Lake was first elected in 2006, then again in 2008 and 2011.
He first became interested in politics when he saw a need for better accountability. “I’m pretty conservative, fiscally. I think what I saw was a need for better stewardship of taxpayers dollars at the federal level.”
“What still drives me at this point is the need to balance our budget,” he added.
In the MP position, Lake is focusing on maintaining a high standard of living in Canada and keeping a competitive edge when it comes to trading.
Lake feels what sets him apart from the other candidates is the amount of experience he can bring to the table. “I do have experience, significant experience.”
In the last three years he has also sat on a cabinet committee tasked with balancing the budget.
Lake says he has also hosted over 300 round table conversations with constituents, “Making sure everybody has a voice, not just the ones that voted for me.”
Lake also grew up in the area, which is why he chose to serve in the Edmonton-Wetaskiwin riding after a change in electoral district borders split his old area. He says it feels like coming home. “It’s very familiar territory for me.”

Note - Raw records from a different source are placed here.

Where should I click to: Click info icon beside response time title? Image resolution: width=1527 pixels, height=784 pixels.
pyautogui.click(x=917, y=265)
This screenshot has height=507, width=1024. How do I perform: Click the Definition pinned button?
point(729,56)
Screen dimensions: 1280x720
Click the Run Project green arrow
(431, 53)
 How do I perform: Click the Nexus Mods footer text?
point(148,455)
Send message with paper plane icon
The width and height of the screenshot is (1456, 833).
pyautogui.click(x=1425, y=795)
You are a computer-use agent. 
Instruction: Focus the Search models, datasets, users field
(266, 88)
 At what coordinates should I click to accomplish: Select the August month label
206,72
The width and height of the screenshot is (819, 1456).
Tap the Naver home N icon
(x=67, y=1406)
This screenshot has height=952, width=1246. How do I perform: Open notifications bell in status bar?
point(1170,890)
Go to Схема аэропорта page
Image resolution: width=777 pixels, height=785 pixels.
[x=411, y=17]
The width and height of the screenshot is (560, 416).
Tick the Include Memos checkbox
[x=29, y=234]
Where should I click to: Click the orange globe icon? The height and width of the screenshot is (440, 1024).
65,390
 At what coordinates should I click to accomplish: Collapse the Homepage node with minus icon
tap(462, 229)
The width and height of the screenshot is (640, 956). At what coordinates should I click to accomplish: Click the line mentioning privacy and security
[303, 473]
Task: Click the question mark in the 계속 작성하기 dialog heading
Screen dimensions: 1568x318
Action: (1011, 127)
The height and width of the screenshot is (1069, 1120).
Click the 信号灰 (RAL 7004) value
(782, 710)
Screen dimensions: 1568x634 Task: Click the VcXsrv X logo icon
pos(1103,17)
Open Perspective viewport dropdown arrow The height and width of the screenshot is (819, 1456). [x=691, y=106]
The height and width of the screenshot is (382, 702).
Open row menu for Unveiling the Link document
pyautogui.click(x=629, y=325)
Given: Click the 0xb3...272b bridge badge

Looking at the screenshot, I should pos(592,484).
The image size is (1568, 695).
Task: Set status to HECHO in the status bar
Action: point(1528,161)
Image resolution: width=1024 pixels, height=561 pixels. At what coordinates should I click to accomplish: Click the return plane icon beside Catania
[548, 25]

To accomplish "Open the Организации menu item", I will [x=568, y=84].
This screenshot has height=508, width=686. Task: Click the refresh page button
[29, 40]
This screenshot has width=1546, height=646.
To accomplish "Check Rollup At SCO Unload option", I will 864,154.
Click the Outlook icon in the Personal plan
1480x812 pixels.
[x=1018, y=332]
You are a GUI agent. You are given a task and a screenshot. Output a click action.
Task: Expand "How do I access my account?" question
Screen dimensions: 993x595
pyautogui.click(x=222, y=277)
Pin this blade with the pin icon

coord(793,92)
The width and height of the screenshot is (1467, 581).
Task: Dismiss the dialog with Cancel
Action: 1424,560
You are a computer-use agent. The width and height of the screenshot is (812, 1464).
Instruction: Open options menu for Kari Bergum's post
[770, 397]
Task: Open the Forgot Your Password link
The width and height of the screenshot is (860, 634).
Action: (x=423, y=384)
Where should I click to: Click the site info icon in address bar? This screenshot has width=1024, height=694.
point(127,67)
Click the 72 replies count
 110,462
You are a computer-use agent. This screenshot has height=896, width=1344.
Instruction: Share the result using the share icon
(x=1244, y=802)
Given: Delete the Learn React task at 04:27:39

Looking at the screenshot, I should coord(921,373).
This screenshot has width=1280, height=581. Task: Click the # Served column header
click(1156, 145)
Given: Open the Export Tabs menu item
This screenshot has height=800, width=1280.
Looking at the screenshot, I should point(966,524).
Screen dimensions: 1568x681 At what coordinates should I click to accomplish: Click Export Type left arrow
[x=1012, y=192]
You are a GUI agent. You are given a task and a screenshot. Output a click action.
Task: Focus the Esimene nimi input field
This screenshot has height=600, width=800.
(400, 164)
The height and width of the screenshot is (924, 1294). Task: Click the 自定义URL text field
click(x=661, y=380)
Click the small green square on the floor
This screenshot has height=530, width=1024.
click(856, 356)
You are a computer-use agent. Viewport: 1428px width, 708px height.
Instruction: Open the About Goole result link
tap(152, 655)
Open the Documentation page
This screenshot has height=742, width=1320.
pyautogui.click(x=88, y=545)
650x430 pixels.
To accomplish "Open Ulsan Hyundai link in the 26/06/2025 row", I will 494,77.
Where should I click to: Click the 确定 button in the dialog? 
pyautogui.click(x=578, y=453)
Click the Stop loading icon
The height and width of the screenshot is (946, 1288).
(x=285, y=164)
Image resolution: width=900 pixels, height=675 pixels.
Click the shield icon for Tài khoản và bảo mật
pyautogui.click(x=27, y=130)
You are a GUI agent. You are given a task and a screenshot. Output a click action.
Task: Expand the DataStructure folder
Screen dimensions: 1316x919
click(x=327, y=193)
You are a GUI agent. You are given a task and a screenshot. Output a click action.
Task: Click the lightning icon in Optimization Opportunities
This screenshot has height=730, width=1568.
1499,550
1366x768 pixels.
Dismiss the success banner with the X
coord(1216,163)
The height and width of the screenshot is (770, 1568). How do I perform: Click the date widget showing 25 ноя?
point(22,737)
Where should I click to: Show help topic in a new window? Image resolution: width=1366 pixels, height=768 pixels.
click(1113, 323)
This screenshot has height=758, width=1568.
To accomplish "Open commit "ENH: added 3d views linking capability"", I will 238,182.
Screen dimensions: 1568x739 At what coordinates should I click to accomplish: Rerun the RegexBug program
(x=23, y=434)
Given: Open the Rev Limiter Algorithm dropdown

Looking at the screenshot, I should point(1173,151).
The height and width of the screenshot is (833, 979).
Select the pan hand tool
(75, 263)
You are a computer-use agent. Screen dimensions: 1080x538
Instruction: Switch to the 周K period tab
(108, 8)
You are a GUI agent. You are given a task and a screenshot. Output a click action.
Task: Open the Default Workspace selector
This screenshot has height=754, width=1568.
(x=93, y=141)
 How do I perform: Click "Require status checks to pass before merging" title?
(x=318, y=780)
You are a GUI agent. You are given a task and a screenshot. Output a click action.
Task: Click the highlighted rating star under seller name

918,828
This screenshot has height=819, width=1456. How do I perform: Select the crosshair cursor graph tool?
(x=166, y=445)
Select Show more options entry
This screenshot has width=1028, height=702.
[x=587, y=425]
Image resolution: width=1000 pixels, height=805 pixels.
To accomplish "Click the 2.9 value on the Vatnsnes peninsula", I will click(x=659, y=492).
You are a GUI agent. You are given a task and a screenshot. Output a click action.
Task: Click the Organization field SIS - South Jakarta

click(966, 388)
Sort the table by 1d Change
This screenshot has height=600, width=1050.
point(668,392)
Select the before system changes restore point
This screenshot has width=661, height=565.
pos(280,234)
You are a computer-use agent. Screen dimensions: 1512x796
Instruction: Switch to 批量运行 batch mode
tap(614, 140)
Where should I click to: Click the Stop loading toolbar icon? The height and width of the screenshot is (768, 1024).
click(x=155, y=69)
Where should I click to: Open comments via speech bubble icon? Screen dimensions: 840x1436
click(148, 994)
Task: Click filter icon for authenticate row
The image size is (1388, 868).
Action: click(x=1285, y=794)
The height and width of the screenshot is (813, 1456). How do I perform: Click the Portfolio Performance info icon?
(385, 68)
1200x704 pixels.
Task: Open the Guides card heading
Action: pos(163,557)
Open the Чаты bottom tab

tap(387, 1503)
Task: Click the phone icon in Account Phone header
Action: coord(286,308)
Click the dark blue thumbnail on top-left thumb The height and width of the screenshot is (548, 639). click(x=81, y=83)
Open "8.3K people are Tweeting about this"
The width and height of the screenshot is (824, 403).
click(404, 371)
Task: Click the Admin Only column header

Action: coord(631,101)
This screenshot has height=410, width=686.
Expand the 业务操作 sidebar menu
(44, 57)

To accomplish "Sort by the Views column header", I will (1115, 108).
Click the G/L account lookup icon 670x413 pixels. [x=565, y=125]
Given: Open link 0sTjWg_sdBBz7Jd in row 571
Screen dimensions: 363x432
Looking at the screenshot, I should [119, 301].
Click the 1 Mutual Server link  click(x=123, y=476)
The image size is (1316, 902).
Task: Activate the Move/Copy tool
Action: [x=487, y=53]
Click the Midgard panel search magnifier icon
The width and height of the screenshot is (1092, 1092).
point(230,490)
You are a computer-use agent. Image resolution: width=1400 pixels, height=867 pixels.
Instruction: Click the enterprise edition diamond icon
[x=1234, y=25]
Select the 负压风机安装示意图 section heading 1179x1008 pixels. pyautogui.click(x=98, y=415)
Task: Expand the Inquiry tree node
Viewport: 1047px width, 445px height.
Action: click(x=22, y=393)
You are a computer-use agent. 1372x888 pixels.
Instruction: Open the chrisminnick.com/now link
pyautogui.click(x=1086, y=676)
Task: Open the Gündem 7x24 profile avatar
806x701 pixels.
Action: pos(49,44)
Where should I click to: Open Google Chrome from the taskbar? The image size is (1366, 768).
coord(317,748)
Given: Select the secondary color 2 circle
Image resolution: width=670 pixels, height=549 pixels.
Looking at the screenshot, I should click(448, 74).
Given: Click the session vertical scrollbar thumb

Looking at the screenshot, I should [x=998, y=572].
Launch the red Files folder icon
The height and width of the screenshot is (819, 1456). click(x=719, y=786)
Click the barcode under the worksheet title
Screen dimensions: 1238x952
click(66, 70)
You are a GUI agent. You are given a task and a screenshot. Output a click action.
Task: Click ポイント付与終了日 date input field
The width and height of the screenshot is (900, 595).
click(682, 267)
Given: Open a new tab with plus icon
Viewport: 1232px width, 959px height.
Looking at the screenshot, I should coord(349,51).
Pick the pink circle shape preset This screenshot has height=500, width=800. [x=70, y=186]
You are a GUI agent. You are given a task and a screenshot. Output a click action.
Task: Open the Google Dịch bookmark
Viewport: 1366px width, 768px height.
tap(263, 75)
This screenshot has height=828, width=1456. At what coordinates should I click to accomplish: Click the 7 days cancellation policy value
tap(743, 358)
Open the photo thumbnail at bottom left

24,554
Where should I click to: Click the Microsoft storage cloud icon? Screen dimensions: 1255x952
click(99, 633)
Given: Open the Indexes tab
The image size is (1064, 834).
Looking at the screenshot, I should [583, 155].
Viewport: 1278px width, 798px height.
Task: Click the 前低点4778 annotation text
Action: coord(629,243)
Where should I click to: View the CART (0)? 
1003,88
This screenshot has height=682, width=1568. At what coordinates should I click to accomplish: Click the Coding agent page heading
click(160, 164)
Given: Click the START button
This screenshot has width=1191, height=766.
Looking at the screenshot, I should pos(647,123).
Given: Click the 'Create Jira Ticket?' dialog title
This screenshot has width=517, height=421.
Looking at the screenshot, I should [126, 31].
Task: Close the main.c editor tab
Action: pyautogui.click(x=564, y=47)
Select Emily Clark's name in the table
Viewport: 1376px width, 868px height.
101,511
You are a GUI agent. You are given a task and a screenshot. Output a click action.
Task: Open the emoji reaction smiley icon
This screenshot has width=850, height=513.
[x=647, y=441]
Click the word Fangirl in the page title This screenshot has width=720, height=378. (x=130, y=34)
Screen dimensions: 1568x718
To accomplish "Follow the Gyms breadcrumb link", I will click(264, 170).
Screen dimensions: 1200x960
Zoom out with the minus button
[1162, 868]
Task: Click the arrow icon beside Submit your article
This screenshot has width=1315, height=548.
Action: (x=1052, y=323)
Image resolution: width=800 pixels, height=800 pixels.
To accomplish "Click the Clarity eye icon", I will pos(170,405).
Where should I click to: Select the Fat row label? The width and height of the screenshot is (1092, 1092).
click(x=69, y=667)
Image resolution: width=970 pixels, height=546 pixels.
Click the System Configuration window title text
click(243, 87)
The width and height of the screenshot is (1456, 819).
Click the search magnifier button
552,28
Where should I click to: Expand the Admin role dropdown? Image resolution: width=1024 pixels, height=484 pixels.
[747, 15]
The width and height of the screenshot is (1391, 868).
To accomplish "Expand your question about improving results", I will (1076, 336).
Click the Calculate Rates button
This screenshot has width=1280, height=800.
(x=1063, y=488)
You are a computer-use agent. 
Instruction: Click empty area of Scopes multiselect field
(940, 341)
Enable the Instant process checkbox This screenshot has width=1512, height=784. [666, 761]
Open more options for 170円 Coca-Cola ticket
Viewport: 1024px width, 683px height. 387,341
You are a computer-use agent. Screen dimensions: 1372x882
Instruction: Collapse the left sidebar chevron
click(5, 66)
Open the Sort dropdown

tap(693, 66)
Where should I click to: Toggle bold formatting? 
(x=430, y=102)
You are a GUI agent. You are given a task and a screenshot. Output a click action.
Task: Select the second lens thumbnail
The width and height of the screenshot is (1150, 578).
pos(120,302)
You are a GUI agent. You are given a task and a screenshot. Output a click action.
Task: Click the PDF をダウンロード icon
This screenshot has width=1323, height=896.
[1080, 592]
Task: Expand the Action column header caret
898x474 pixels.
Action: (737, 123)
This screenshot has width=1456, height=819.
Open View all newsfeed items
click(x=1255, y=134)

Serving as MP is a full time passion and career for Lake, and something he enjoys investing the time in. “It’s a lifestyle.”
However, in his “past life” Lake worked for the Oilers franchise.
As the campaign has progressed Lake says there are a number of significant issues rising to the top of most people’s lists.
“Certainly the economy has been the issue that’s been discussed the most,” said Lake.
The international refugee crisis is another hot topic. “We want to make sure we have a balanced approach,” said Lake.
He feels it is important for Canada to maintain a balance between military and humanitarian efforts.
While Canada has always played its part globally, says Lake, security needs to remain a priority also. He believes countries fast-tracking or airlifting refugees are sacrificing their due diligence when it comes to security.